Het spel met de Astronoten, een groep van trombonist Joost Buis, startte met composities van Sun Ra. We gingen langzaam over op het spelen van composities van Joost Buis zelf, met natuurlijk daarin veel ruimte om te improviseren. We waren met een grote groep van tien man, met onder andere Wilbert de Joode, Tobias Delius en Achim Kaufmann, allemaal inspirerende improvisatoren. De combinaties die we met die groep konden maken waren heel spannend. Joost Buis wist daar ook op een onophoudelijke manier uit te putten; de harmonieën die hij maakte, het samenspel met de andere blazers… Ik mis het.

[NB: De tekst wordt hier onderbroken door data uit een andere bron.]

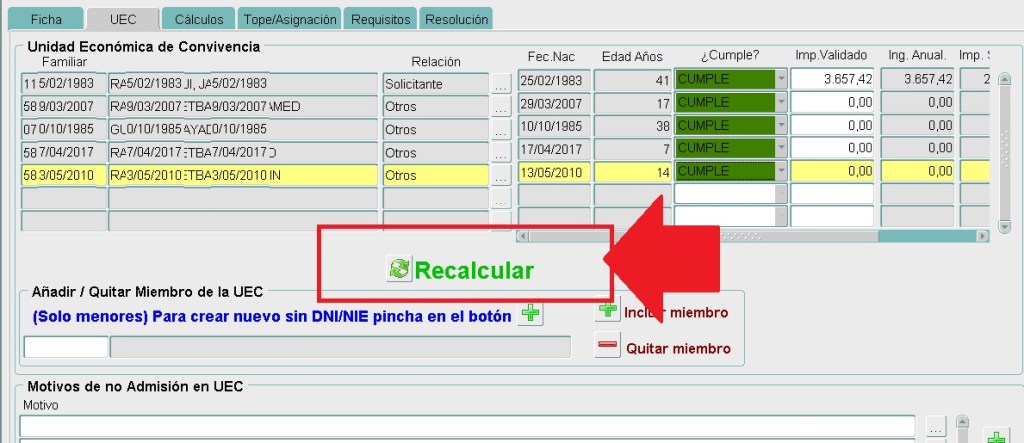This screenshot has height=443, width=1024.
Task: Click the Incluir miembro green plus icon
Action: 607,311
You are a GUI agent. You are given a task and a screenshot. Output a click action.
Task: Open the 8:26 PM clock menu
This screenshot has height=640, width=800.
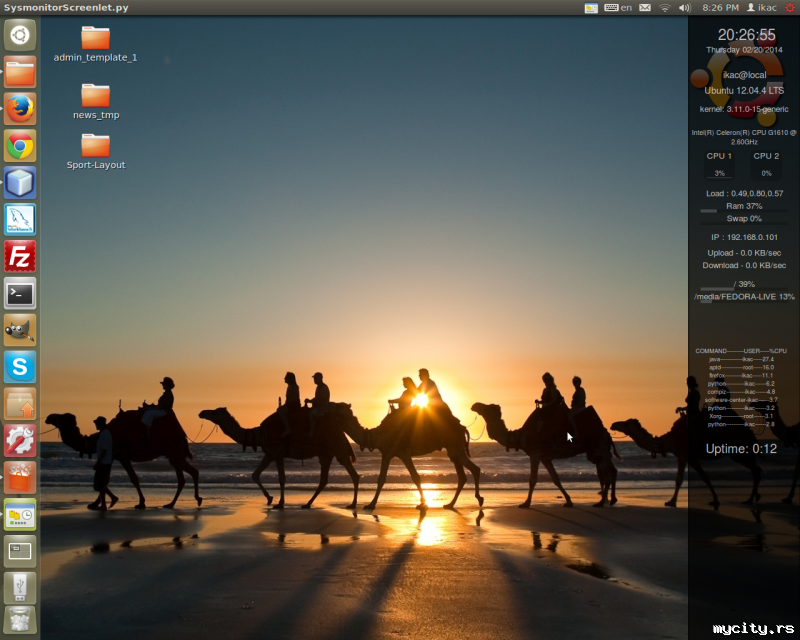(719, 8)
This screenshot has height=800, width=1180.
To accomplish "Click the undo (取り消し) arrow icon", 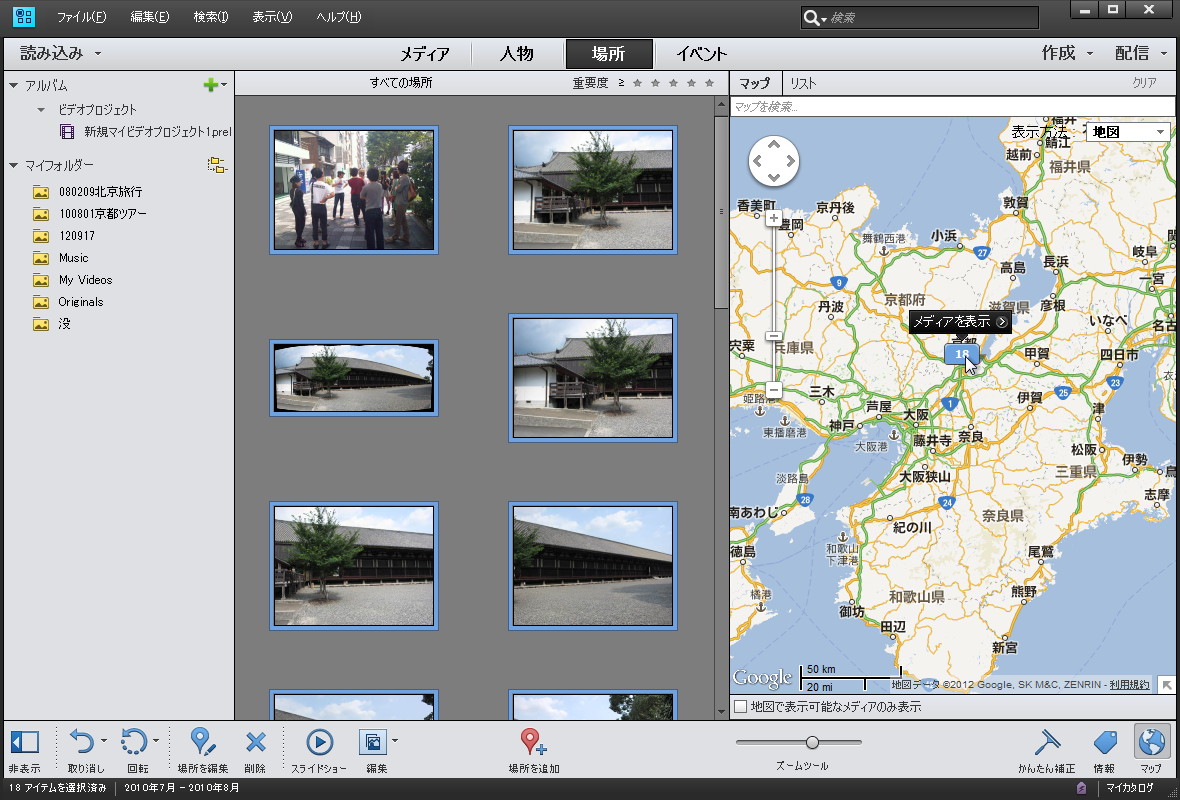I will coord(81,742).
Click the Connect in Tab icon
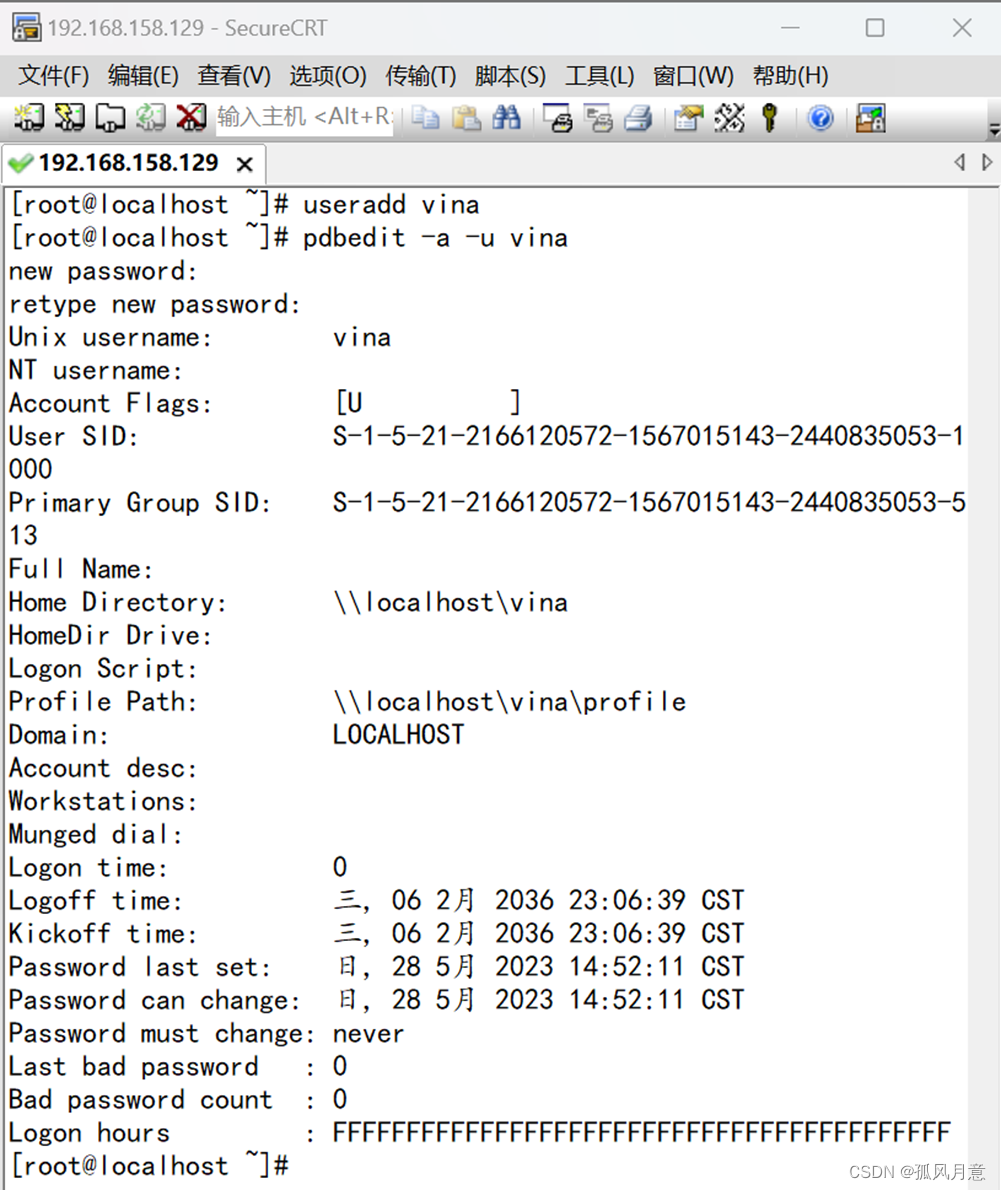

Met de David Kweksilber Big Band vind ik de samenkomst van klassieke musici en improvisatoren heel interessant. Omdat we stukken van verschillende componisten spelen, weet je nooit wat er uit komt! Ook hier zijn we met een grote groep, 26 man, waardoor we ongelofelijke klankcombinaties kunnen maken. Het werken met andere disciplines vind ik ook erg interessant en de interactie met je publiek, zoals met het project Home Small as the World, wat ik een paar jaar geleden deed in Schotland.
Ook mag ik graag met dansers werken. Ik heb er altijd van gehouden, van dans, en heb het zelf als kind gedaan. Wanneer ik nu samen met een danser zoals Lily Kiara improviseer, ontstaat er een hele nieuwe vorm van communicatie. Mijn spel wordt meer fysiek, ik beweeg meer en voel me veel vrijer in de ruimte. Dat ervaar ik ook wanneer ik een kindervoorstelling geef en op mijn rug op de vloer lig en trompet speel. Het geluid krijgt dan een andere dimensie.
Waarom doe je graag wat je doet?
Mijn ouders waren muziekdocenten en beiden klassiek geschoold. Ik startte dus al op mijn vijfde met het spelen op de piano. Op mijn basisschool vormde de wiskundeleraar, die traditioneel jazztrombonist was, een band en stimuleerde iedereen om muziek te maken. We hebben veel ritmes gezongen en ook al kon je maar één noot spelen, hij schreef voor jou een partituur. Misschien had ik, als ik dat niet had meegemaakt, nu niet de urgentie gevoeld om jazz te spelen en te improviseren.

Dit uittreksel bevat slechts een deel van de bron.